平野 1つひとつの部品設計にいたるまで自分たちで眼を配れるため、高い品質を維持できること。万が一トラブルが発生した場合も、的確かつ迅速な対応が可能なことが挙げられます。今回のNVR500から生産を中国に移しましたが、その工場もヤマハ100%子会社(※1)でヤマハの技術者立会いのもと生産を行っています。
牧田 もう1つ大事なのは、自社で作らないと技術が社内に残らないんですよ。部分的に外注するのはやむをえないとしても、コアになる技術は自分たちで手がけないと、社内のエンジニアに技術力やノウハウが蓄積されないし、後の世代に継承していくこともできません。技術力を維持し高めていく上でも、自社で作るというのはとても重要なのです。

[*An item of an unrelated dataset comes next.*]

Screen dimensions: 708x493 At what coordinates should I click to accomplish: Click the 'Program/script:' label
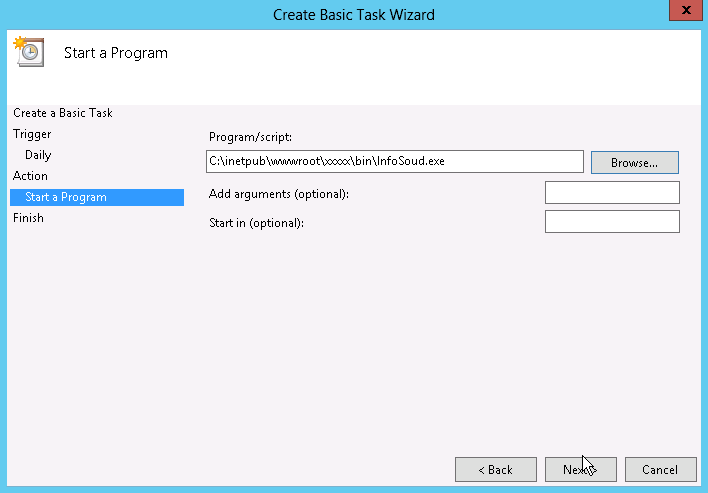[x=250, y=137]
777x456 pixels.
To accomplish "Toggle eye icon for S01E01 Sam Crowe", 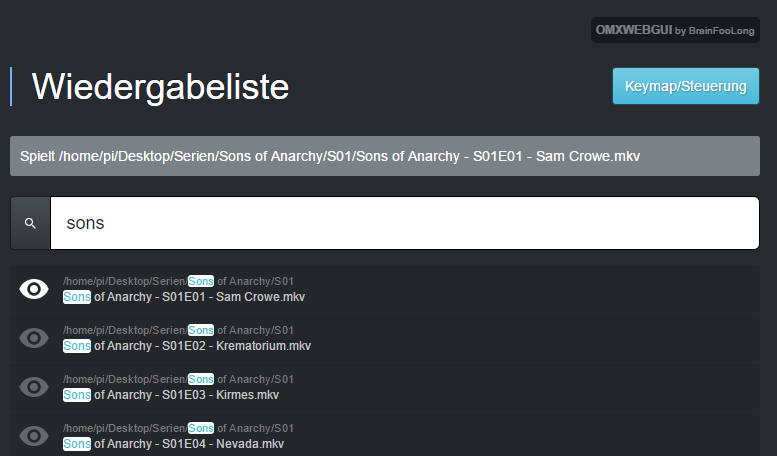I will [x=34, y=289].
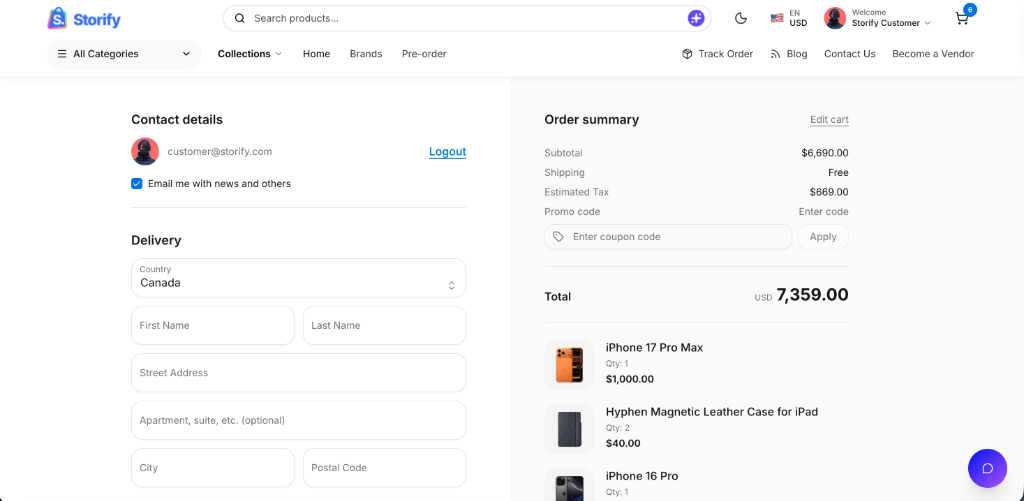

——外部に全部出してしまえば、コスト的には楽だし効率もよいと思うのは、いささか早計にすぎるというわけでしょうか。
ブロードバンドVoIPルーター
(ISDN回線対応) RT57i (2003年)
牧田 たしかにそうやって価格を下げていくことも可能ですが、そうなると他メーカーとの差別化ができなくなる。つまりヤマハらしさ、ヤマハならではの技術や性能、メリットが失われてしまいます。大変でも自分たちで技術を蓄積していけば、それが “枯れた技術=熟成されたノウハウ”となって、次の新しい世代の技術や製品を生み出す力になっていきます。長期的には、自社で作るというのは大きな可能性を生むための底力につながっていくのです。
——OSも、ルーターではよく使われるLinuxをあえて選ばなかったと聞いていますが。
平野 一般に低価格のルーター製品は、Linuxを使用しているものが多いんです。しかしLinuxだと普及している分、脆弱性やアタック方法が知られているので、不正侵入などの懸念が高くなります。その点、ネットボランチシリーズは自社開発専用の組込用リアルタイムOSなので、不正アクセスなどの危険にさらされる可能性は、きわめて低いといえます。